I fished a Predator Bass Club competition this past Sunday at Midmar, a venue I have foolishly not fished for many months. I pulled up to my first shallow area in the hopes of at least catching a lone ranger or two, and was understandably content when not long after that my brother Craig and I both had five fish limits. The fish were no giants, but were a refreshing reminder of good fishing in the summertime shallows. I managed a second place finish, with the top spot for the day going to Shaun Botes from Aqua Marine — well done Shaun. We caught all our fish on two baits — a horny toad, which is no newcomer to the ranks and a new plastic bait called the little spanky, which is categorised as a paddle-tail swim-bait. At a compact 10 centimetres and designed for maximum action from minimum bulk, it is a true winner.

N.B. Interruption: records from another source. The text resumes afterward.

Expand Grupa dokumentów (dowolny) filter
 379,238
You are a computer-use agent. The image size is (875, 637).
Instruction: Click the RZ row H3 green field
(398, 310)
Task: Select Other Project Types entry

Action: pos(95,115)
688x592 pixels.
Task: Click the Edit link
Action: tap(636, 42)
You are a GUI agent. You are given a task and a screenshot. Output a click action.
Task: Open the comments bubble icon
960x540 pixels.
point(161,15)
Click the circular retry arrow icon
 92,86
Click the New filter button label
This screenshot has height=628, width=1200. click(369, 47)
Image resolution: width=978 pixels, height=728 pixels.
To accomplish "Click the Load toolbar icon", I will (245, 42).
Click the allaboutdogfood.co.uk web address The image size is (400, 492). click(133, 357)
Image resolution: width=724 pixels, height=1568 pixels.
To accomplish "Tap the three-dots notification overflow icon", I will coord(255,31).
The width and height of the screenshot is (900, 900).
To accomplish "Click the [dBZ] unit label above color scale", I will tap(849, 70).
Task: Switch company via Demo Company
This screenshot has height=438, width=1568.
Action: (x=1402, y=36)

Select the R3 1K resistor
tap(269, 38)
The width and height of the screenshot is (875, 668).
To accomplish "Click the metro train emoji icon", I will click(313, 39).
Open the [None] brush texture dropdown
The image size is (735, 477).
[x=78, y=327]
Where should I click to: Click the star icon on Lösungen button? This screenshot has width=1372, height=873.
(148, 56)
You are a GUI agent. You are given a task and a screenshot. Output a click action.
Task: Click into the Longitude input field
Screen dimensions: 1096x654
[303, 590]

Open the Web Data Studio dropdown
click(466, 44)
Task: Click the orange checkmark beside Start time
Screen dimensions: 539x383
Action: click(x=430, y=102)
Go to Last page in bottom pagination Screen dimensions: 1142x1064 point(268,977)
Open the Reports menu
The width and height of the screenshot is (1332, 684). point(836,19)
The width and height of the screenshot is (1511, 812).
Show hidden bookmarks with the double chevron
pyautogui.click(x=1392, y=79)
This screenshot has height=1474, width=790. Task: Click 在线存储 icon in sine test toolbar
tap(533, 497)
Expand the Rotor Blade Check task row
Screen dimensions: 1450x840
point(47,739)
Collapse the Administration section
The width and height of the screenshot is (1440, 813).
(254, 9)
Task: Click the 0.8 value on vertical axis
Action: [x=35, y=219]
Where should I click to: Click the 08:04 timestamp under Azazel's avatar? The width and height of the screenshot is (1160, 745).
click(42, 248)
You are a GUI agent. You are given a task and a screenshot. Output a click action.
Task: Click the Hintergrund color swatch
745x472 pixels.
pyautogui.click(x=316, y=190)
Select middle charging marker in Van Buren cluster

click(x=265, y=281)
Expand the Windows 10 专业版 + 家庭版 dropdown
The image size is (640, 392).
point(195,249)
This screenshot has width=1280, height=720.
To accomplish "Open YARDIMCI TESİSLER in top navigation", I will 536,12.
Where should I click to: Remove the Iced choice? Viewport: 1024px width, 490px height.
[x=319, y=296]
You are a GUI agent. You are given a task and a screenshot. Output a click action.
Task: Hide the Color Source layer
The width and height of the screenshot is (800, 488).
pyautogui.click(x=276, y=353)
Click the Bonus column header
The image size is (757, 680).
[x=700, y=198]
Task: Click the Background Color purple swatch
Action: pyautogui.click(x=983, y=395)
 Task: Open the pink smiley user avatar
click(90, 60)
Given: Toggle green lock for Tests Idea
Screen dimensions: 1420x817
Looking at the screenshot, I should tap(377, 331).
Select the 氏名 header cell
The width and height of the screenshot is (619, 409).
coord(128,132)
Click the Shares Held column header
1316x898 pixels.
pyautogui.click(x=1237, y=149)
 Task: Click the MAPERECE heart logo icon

I rig it on a 2/0 swim hook and peg a 1/16oz tungsten weight on the front. What you now have is a streamlined, weedless swim-bait that can go anywhere and will appeal to fish in any mood. This rig is as close as you will get to imitating the prevalent baitfish. All you have to do is match your colour to the baitfish and you are ready to go. The best part about this rig is the simplicity in its application. It is a straightforward chunk and wind process, in which I keep the bait just a few inches below the surface and maintain a steady retrieve. If you do not tempt a bite on a likely looking piece of cover, you can easily “kill” the bait and let it drop into the zone, which often “force feeds” the fish. That throbbing tail is extremely enticing on the fall and is a sure-fire way to demand bites from underactive fish. Most local tackle dealers should already have stock of this magic little bait, and trust me it is a definite permanent addition to your plastic bait selection. On the colour selection, ensure you have a combination of natural, lighter hues as well as darker patterns. The natural colours will obviously do the business in cleaner water and the darker colours will create a more visible silhouette in dingier water. With the ever present schools of baitfish, presentations like this are a major producer of shallow water bass, which have more reasons to stay shallow than head deep.

Albert Falls has also been producing a handful of good quality fish, while the fishing at Inanda has taken a turn for the worse, largely due to the believed effects of the chemical spraying of the invasive water hyacinth. Although the chemicals do not kill the fish, the added elements definitely disturb the fish and send them far off-shore — I would presume to evade the unnatural additions to their environment. I would not worry, this situation normally turns itself around and the fishing should return to normal in the upper half of the dam in due course. If you do head to Inanda, I would suggest you concentrate your efforts in the cleaner dam wall side of the impoundment where the effects are less.